*Extrait du texte*
"""

Caroline Victorri-Vigneau détaille que cela concerne majoritairement des hommes (69 %) jeunes (âge moyen : 22 ans). Le gaz pris n’est jamais d’origine médicinale. Dans plus d’un tiers des signalements, il ne s’agit pas d’inhalation festive occasionnelle, mais de prises quotidiennes régulières. Les consommations les plus élevées enregistrées atteignent deux tanks (très grosses bonbonnes) par jour, soit l’équivalent de plus de 1 000 cartouches ! L’addictologie est habituée à étudier des poly consommateurs (alcool, tabac, héroïne, cannabis...), ce qui ne se vérifie pas pour les amateurs de protoxyde d’azote. Dernier point, la grande majorité des cas sont considérés comme graves. 72 % des notifications regroupent troubles de l’usage, abus, pharmaco dépendance, ou usage quotidien important (plus de 20cartouches à la fois). Selon les notes enregistrées dans les formulaires déclaratifs, l’effet recherché à la base était l’euphorie. Il glisse doucement vers celui d’une "défonce" chez certains. Tous les éléments de la dépendance sévère sont présents : tolérance, signes de sevrage, désir d’arrêter, conséquences dommageables, envie irrépressible de consommer (craving). 69 % des sujets connaissent des complications neurologiques centrales (moelle épinière) ou périphériques (perte de sensibilité ou de motricité), quelquefois les deux. Ce phénomène récent n’a pas encore donné de résultats statistiques quant à la récupération envisageable pour les jeunes atteints, actuellement en rééducation dans les centres de neurologie. Enfin, 35 % des signalements indiquent des troubles psychiatriques : manifestations anxieuses, psychotiques, cognitives, comportementales, thymiques.

Bien que ce problème de santé publique ait été dénoncé et qu’une loi spécifique ait été promulguée, le commerce de protoxyde d’azote pur pour usage ni médical, ni culinaire, demeure très accessible pour toute personne majeure. Aujourd’hui, un internaute qui formule une requête sur le Web pour commander des ballons de baudruche, par exemple pour l’anniversaire d’un enfant, se voit simultanément proposer du protoxyde d’azote. Soulignons que les consommateurs de N²O se servent de ballon pour leur inhalation. Et l’individu qui souhaite acheter le gaz bénéficie d’une multitude d’offres, de packs, de promotions.




Usages dangereux du protoxyde d’azote : focus sur la loi du 1er juin 2021 

Valérie Létard, sénatrice du Nord, est à l’origine du texte de la loi n° 2021-695 du 1er juin 2021 tendant à prévenir les usages dangereux du protoxyde d’azote. Elle vise à :

• interdire l’incitation ou la provocation à la consommation de N²O (entendue comme l’inhalation ou l’absorption, ce qui autorise donc l’achat de N²O contenu dans un siphon de chantilly), et prévoir une peine d’un an d’emprisonnement et de 3 750 € d’amende pour ceux qui ne respecteraient pas cette interdiction (art. 2, insérant un article L. 3531-1 dans le Code de la santé publique) ;

• interdire la vente ou l’offre aux mineurs (dans les commerces et lieux publics), mais une exception serait prévue en cas de prescription médicale (art. 2, insérant un article L. 3531-2 dans le Code de la santé publique), y compris par des sites de commerce en ligne (art. 2, insérant un article L. 3531-3 dans le Code de la santé publique) ;

• permettre des actions d’information et de prévention dans les établissements scolaires et l’armée (art. 2, insérant un article L. 3532-1 dans le Code de la santé publique) ;

• prévoir l’apposition d’un pictogramme indiquant l’interdiction de vente aux mineurs de moins de 18 ans sur chaque contenant incluant ce produit (art. 2, insérant un article L. 3532. 2 dans le Code de la santé publique).

"""

*Consignes*
1) D'après l'extrait sur le protoxyde d'azote, quel est l'âge moyen des personnes concernées par les signalements ?
2) Veuillez reproduire le passage de l'extrait sur le protoxyde d'azote qui débute aux mots "Bien que ce" et s'arrête après "packs, de promotions.", en remplaçant "internaute" par "utilisateur".

*Données fournies*

"""

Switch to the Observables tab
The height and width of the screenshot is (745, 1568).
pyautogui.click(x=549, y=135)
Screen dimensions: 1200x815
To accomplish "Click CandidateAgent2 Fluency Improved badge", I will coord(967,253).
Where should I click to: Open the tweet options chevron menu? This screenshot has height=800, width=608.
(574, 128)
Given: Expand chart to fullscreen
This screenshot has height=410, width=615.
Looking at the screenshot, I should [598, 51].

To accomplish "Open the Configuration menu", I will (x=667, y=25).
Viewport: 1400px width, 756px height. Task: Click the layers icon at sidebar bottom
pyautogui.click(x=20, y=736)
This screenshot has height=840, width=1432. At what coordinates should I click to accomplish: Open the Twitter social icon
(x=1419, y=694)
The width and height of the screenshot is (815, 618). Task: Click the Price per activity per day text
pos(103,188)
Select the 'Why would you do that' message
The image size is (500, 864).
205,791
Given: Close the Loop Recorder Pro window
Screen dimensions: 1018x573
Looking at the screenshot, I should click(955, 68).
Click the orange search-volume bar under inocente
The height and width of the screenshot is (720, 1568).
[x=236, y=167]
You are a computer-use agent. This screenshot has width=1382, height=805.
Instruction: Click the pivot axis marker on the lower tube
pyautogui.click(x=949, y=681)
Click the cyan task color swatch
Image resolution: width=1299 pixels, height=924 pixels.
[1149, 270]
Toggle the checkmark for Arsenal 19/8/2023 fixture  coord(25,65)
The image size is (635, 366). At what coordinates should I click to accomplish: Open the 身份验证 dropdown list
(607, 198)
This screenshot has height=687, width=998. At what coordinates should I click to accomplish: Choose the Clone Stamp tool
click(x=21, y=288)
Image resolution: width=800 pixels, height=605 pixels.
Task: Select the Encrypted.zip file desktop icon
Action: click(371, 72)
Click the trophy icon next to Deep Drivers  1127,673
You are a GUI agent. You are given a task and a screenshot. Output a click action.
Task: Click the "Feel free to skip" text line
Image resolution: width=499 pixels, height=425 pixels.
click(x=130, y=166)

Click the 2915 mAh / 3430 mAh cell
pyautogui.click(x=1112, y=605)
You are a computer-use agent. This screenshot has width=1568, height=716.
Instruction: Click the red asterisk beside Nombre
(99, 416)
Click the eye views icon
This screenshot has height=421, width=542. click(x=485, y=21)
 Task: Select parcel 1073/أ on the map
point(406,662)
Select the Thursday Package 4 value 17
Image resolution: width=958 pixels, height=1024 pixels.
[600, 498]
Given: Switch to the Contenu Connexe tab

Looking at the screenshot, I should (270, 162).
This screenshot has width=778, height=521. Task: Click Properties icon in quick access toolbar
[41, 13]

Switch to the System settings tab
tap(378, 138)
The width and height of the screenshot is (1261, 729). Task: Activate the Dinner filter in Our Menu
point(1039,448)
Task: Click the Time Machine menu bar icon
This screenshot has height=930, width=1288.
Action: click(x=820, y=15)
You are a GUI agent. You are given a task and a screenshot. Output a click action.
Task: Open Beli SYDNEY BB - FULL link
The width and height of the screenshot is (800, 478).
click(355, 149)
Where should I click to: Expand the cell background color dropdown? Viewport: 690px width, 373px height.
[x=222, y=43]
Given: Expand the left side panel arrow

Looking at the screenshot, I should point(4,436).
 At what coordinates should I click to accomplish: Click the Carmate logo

"""

*Réponses*
1) L'âge moyen est de 22 ans.

2)
Bien que ce problème de santé publique ait été dénoncé et qu’une loi spécifique ait été promulguée, le commerce de protoxyde d’azote pur pour usage ni médical, ni culinaire, demeure très accessible pour toute personne majeure. Aujourd’hui, un utilisateur qui formule une requête sur le Web pour commander des ballons de baudruche, par exemple pour l’anniversaire d’un enfant, se voit simultanément proposer du protoxyde d’azote. Soulignons que les consommateurs de N²O se servent de ballon pour leur inhalation. Et l’individu qui souhaite acheter le gaz bénéficie d’une multitude d’offres, de packs, de promotions.